PROVIDED DATA below:

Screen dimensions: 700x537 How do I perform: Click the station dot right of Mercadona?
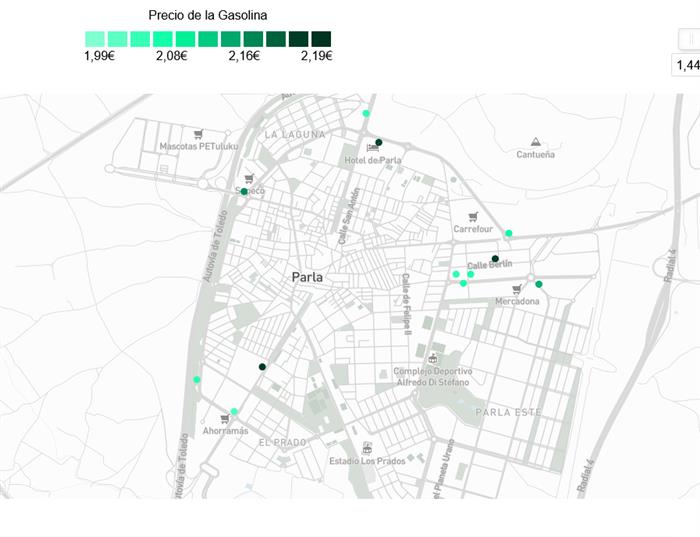(539, 284)
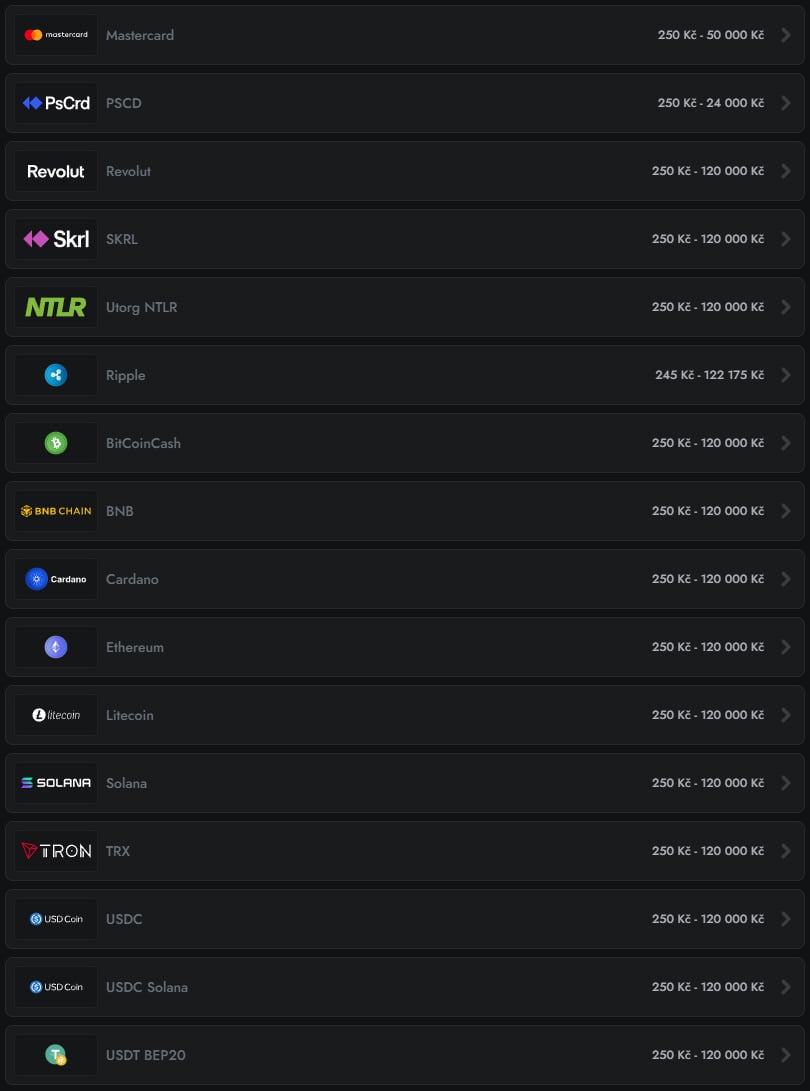Pick the BNB Chain logo
The image size is (810, 1091).
pyautogui.click(x=56, y=511)
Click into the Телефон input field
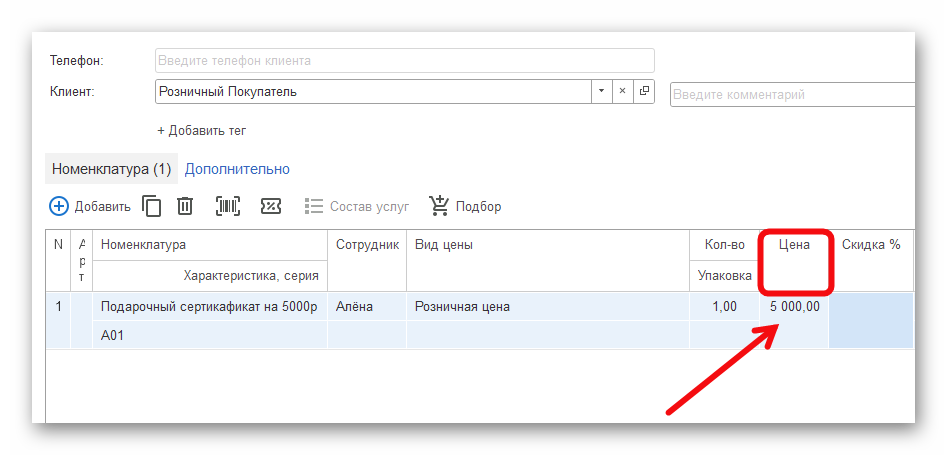The image size is (947, 455). (x=404, y=60)
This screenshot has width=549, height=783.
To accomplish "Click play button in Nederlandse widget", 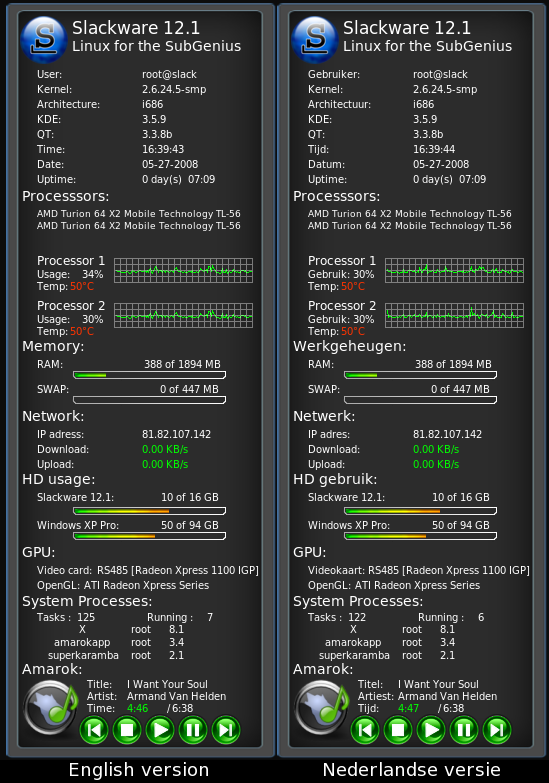I will (431, 730).
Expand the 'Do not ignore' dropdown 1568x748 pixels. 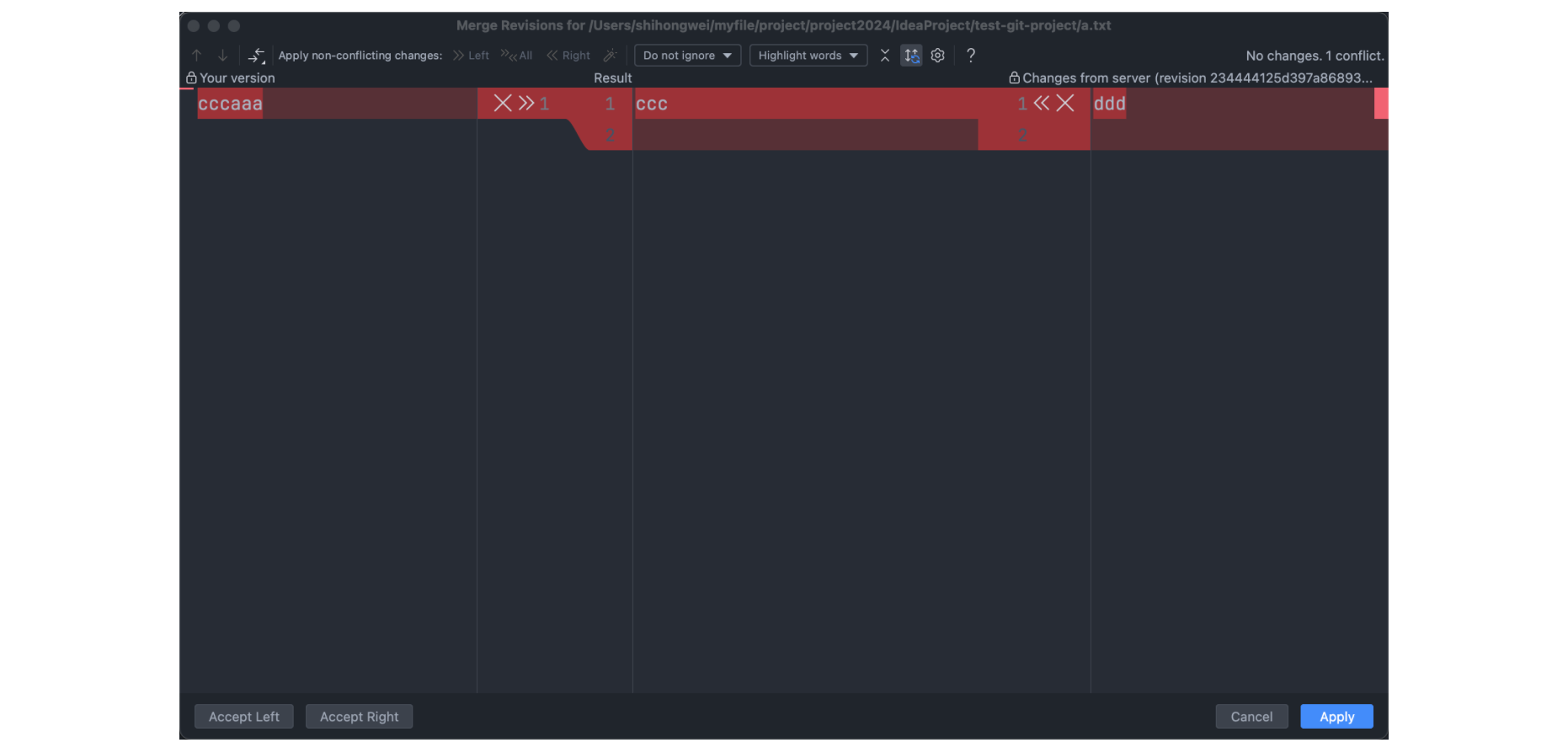(687, 56)
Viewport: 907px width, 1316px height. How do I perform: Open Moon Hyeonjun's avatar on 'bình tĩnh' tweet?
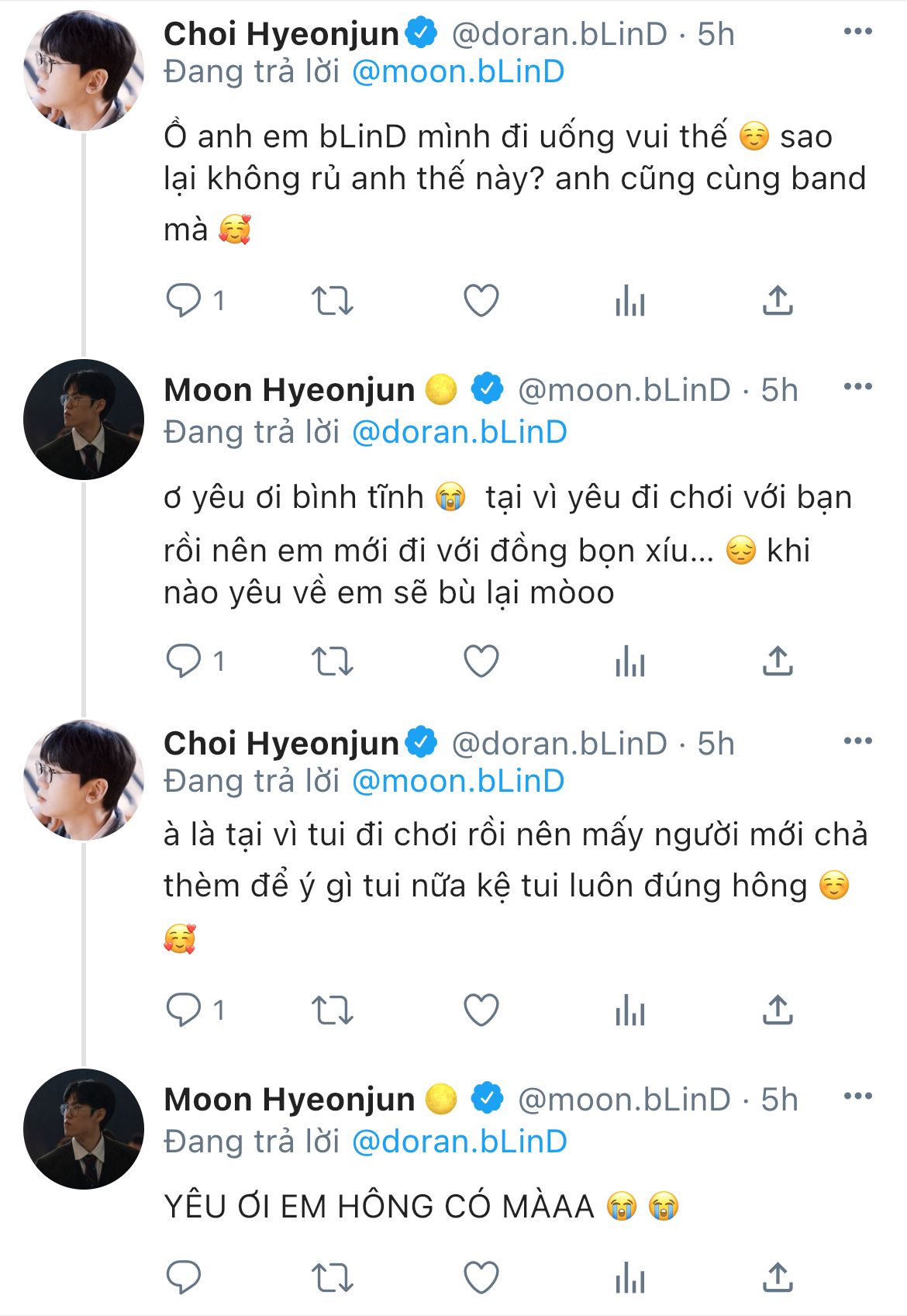tap(84, 420)
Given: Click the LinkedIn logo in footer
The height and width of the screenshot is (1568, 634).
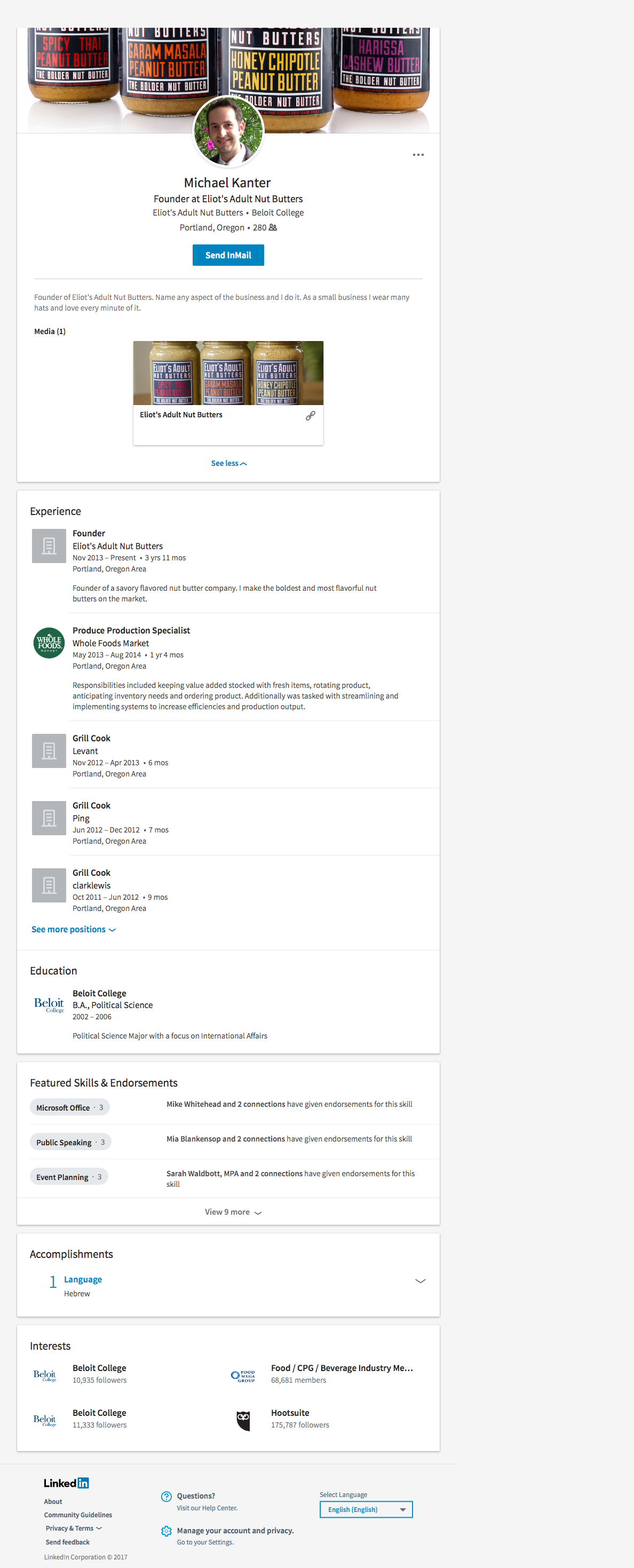Looking at the screenshot, I should [66, 1483].
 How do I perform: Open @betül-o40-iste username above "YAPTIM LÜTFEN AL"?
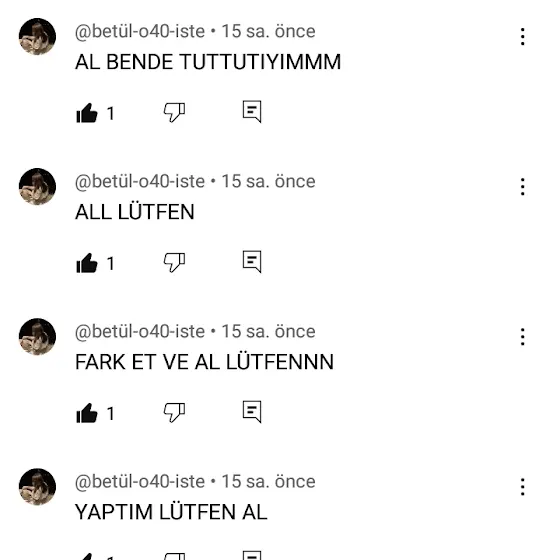pos(140,481)
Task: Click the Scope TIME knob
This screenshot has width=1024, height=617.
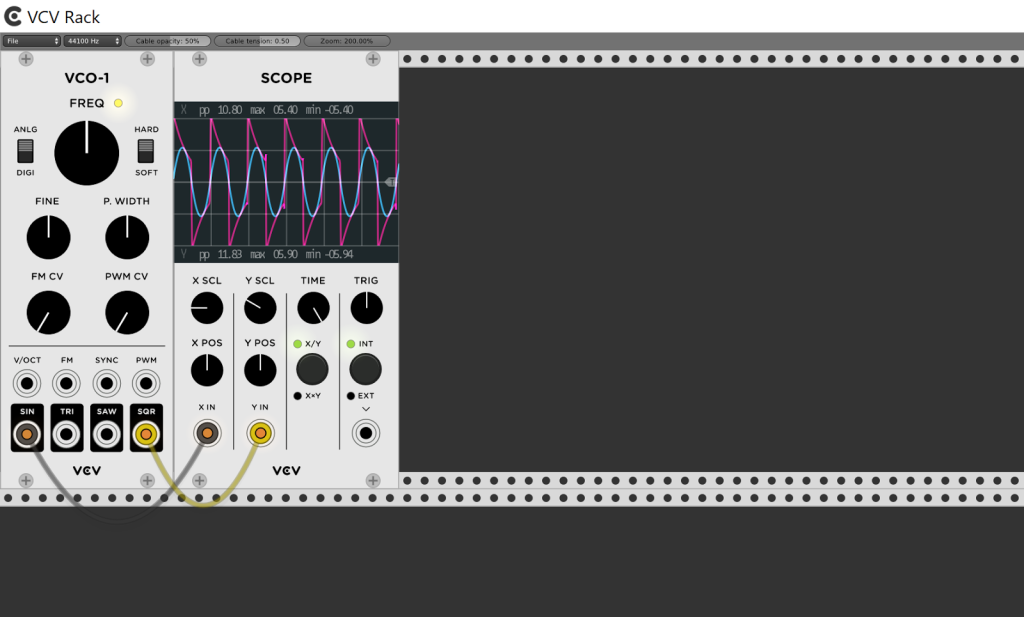Action: [x=313, y=308]
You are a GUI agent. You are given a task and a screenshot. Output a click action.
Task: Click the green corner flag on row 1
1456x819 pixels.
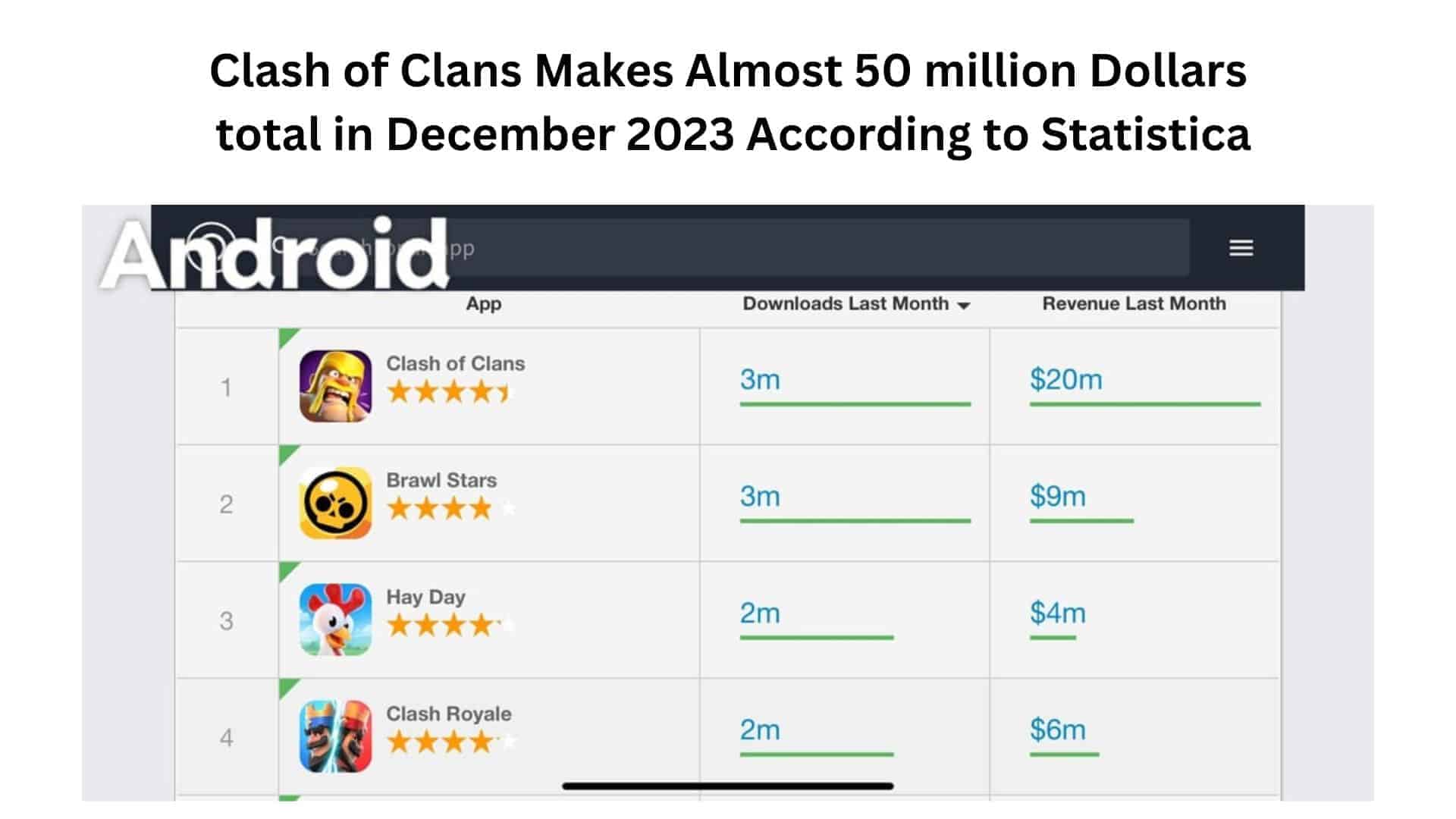286,336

End of PROVIDED DATA.

ABOUT THIS EXERCISE: Please repeat exactly the lines from the one containing "Task: Click the Scope TIME knob" through the end of the entries, both included, omitting pictures.

RESPONSE:
Task: Click the Scope TIME knob
This screenshot has width=1024, height=617.
Action: [x=313, y=308]
You are a GUI agent. You are given a task and a screenshot. Output a click action.
Task: Click the green corner flag on row 1
1456x819 pixels.
286,336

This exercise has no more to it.